UNITED STATES DISTRICT COURT MIDDLE DISTRICT OF PENNSYLVANIA
Jun 23, 2014
CIVIL ACTION NO. 3:12-0553 (M.D. Pa. Jun. 23, 2014)

Opinion

CIVIL ACTION NO. 3:12-0553

06-23-2014

DONALD A. CARROLL, Plaintiff v. CLIFFORD TOWNSHIP, et al., Defendants


(JUDGE MANNION)


MEMORANDUM

Plaintiff, a township police officer, brought this suit against Clifford Township and two of its three supervisors. He alleged that they had retaliated against him for filing lawsuits and other behavior by, among other actions, decreasing the police department budget and eventually disbanding the police department. Plaintiff brought four claims, three for First Amendment retaliation and one for interference with his First Amendment right of association for the township supervisors' failure to sign his application for the Fraternal Order of Police, a union. Plaintiff's First Amendment retaliation claims were disposed of at the summary judgment stage, and his case proceeded to trial on one sole issue: whether his First Amendment right of association had been interfered with by the failure to sign the FOP application. The trial resulted in a $1.00 verdict for plaintiff, who now moves for attorney fees pursuant to 42 U.S.C. §1988. Because the award was for mere nominal damages, the motion is DENIED.

I. BACKGROUND

In this case, plaintiff Clifford Township police officer Donald Carroll brought several claims against Clifford Township and two of its township supervisors, Dennis Knowlton and Chris Marcho, pursuant to 42 U.S.C. §1983. The third township supervisor, Barry Searle, commissioner of the township police force, was not a defendant in the case. Plaintiff's claims for First Amendment retaliation were disposed of at the summary judgment stage, with the court determining that the township had disbanded the police department for financial reasons and that there was no question of material fact sufficient to allow the question of whether plaintiff had been retaliated against to go forward. The decision left only one issue for trial - whether the defendants had violated plaintiff's First Amendment right to association by failing to sign his application to become a member of the Fraternal Order of Police ("FOP"), a union for police officers.

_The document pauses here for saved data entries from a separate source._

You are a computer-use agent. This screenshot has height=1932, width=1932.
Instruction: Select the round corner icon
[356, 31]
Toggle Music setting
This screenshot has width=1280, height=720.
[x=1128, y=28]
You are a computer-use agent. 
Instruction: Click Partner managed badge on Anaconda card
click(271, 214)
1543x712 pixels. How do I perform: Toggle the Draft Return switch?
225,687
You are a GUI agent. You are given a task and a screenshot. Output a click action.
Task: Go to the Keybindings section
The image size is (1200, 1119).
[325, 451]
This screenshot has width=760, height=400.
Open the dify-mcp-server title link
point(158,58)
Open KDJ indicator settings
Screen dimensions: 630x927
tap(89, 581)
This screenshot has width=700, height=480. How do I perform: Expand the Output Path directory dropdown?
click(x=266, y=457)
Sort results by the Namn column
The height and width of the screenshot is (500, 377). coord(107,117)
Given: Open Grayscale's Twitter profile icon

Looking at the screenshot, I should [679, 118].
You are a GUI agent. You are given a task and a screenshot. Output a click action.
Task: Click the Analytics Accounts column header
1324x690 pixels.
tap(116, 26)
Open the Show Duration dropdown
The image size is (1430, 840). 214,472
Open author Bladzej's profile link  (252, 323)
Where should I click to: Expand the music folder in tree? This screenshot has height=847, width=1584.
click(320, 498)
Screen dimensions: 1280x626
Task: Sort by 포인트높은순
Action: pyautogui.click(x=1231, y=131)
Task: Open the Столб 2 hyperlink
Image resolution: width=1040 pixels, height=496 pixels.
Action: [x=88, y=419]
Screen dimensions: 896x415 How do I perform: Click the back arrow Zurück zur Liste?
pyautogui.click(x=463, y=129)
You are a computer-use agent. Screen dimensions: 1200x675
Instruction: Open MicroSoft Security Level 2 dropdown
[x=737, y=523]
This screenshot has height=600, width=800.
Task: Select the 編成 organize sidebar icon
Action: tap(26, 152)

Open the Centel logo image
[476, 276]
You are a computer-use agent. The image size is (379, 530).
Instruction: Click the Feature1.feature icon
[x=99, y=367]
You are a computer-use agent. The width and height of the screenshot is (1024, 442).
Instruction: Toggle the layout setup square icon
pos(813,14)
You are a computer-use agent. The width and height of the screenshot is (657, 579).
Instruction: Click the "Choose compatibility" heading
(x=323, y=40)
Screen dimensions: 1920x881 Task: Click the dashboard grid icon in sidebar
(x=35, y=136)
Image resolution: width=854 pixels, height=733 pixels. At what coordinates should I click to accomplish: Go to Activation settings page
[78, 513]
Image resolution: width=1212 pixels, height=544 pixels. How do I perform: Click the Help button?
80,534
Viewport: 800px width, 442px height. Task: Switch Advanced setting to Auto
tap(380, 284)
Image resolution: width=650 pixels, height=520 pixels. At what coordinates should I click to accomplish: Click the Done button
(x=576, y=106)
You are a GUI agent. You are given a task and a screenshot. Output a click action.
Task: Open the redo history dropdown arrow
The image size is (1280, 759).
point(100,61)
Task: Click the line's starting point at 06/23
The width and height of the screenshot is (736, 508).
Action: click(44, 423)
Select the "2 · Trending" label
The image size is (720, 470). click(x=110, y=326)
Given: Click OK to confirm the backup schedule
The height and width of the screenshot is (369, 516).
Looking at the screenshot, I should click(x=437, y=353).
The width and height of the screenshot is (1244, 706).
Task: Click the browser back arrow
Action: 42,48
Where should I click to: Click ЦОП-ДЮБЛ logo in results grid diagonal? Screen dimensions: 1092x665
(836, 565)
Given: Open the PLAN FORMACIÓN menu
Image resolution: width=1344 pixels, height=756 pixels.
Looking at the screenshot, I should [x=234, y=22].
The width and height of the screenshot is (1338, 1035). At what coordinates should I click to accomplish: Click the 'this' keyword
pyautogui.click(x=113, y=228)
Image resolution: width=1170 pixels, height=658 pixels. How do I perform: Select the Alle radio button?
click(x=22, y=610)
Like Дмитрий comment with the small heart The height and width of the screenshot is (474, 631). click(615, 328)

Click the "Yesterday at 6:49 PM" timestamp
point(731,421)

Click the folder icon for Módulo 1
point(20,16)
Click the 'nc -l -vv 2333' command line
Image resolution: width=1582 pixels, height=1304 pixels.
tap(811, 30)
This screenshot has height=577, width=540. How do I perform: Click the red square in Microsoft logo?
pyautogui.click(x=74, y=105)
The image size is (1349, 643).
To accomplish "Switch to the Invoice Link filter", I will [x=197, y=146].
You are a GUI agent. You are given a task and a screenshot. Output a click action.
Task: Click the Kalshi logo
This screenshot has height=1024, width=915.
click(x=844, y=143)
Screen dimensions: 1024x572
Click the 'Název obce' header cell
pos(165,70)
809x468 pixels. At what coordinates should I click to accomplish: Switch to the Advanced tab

Following the two-day trial, the jury returned a verdict for plaintiff, and awarded him $1.00. The jury also awarded plaintiff punitive damages of $30,000.00. The court dismissed the punitive damages, finding that the evidence at trial did not support a finding that the individual defendants acted with the necessary ill intent or recklessness to justify them. (Docs. 82, 83). Now before the court is the plaintiff's motion for $111,037.60 in attorney fees and costs pursuant to 42 U.S.C. §1988(b). (Doc. 78). The motion has been briefed, (Docs. 79, 88, 92), and is ripe for decision. Subsequent to briefing, plaintiff filed an affidavit from his counsel in support of additional attorney fees incurred in spending twenty-two hours on preparing the fee petition and 10.3 hours spent on the case "after filing the motion for attorney fees and costs." (Doc. 97). This affidavit seeks another $12, 512.50 in attorney fees, bringing the total request for fees from plaintiff to $123, 550.10.

II. STANDARD OF REVIEW

Civil rights plaintiffs who receive nominal damages are prevailing parties. Farrar v. Hobby, 506 U.S. 103, 112 (1992). Nevertheless, the "technical" nature of a nominal damages award "bears on the propriety" of fee awards in cases where a civil rights plaintiff is granted nominal damages. Id., at 114. "When a plaintiff recovers only nominal damages because of his failure to prove an essential element of his claim for monetary relief, the only reasonable fee is usually no fee at all." Id., at 115.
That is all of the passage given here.